Mastopessi: il Professore Emilio Trignano spiega l’intervento che restituisce armonia al seno
Un viaggio con il chirurgo estetico migliore d’Italia alla scoperta di un’operazione sempre più richiesta, capace di ridare tono, eleganza e naturalezza al décolleté.
Il nostro rituale mensile con il Professore
Ogni mese, nel nostro appuntamento fisso con il Professore Emilio Trignano, ritrovo la stessa sensazione: quella di trovarmi di fronte non solo a un medico, ma a un interprete raffinato della bellezza femminile. Per gioco, fin dal primo incontro, ho iniziato a chiamarlo “il chirurgo estetico migliore d’Italia”. Oggi questo appellativo è diventato un rituale che accompagna ogni articolo, perché in fondo racconta la verità: il Professore unisce rigore scientifico, visione estetica e umanità rara. Questa volta, con lui affrontiamo un tema che riguarda moltissime donne: la mastopessi.
Che cos’è la mastopessi
La mastopessi è un intervento di chirurgia estetica che si propone di rimodellare e risollevare il seno quando questo ha perso tono e compattezza. A differenza della mastoplastica additiva o riduttiva, la mastopessi non modifica il volume delle mammelle: agisce sul “contenitore”, ovvero la pelle, e sul “contenuto”, cioè il tessuto ghiandolare-adiposo, riportandoli in equilibrio.

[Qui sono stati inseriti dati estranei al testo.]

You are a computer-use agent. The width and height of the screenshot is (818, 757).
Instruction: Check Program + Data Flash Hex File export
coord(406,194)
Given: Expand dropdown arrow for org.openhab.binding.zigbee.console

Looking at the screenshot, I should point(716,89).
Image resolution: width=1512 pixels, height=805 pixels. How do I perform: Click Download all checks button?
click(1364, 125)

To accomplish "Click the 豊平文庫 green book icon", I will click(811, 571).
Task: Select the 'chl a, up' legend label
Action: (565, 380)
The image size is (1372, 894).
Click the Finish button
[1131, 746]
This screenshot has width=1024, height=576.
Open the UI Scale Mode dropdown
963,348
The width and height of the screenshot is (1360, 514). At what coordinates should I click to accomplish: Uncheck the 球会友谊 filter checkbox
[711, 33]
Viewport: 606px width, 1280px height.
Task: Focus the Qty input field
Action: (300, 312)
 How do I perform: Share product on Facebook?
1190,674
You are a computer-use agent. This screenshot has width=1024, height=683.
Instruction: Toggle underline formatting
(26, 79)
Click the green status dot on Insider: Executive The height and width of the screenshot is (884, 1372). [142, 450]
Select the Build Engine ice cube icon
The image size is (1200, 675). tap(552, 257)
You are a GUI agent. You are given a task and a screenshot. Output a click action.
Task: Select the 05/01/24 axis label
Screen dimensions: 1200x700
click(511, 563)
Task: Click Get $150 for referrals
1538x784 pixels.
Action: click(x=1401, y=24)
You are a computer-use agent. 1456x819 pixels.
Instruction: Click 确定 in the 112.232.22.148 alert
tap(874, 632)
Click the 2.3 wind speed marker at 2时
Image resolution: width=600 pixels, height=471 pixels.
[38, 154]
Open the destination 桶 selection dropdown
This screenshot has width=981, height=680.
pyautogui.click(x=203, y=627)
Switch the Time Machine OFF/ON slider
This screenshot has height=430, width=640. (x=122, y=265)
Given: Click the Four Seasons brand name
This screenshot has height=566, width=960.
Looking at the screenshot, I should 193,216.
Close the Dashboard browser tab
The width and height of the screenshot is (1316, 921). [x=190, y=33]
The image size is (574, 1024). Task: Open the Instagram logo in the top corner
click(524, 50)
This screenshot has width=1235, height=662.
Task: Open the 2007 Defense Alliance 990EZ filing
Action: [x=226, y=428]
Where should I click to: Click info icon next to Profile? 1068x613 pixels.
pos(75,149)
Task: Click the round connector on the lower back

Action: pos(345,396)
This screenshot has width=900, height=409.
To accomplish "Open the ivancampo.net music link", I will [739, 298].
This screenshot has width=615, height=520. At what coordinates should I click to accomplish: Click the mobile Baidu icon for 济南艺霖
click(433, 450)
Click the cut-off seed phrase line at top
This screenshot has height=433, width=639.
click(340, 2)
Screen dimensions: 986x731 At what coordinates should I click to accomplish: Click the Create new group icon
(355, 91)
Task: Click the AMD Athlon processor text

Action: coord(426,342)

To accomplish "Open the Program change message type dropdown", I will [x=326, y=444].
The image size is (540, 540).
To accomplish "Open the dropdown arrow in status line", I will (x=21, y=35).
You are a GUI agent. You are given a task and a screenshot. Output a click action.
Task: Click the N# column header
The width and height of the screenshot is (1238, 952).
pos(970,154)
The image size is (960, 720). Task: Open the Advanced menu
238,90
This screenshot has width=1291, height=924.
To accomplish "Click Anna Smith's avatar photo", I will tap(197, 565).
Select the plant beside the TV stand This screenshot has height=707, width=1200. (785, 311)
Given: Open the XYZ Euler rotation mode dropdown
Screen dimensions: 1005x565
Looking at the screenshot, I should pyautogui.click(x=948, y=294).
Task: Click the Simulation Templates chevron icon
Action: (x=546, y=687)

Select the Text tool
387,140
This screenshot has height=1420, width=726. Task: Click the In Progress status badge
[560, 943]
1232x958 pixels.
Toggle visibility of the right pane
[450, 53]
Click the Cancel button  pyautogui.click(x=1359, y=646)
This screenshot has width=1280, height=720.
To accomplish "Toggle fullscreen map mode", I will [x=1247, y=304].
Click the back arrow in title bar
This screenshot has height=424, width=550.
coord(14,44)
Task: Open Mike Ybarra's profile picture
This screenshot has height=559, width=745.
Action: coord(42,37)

“Il tempo, le gravidanze, l’allattamento, i dimagrimenti importanti e la stessa forza di gravità – spiega il Professore Emilio Trignano – sono tra i principali responsabili della ptosi mammaria, ossia dell’abbassamento del seno. La mastopessi ridona posizione, armonia e consistenza, senza stravolgere la natura del corpo femminile.”
Come avviene l’intervento
L’operazione viene eseguita in anestesia locale con tumescenza, permettendo alla paziente di rientrare a casa in giornata. Prima dell’anestesia, il chirurgo esegue i disegni pre-operatori con la paziente in posizione eretta: un passaggio fondamentale che guiderà le incisioni durante l’intervento.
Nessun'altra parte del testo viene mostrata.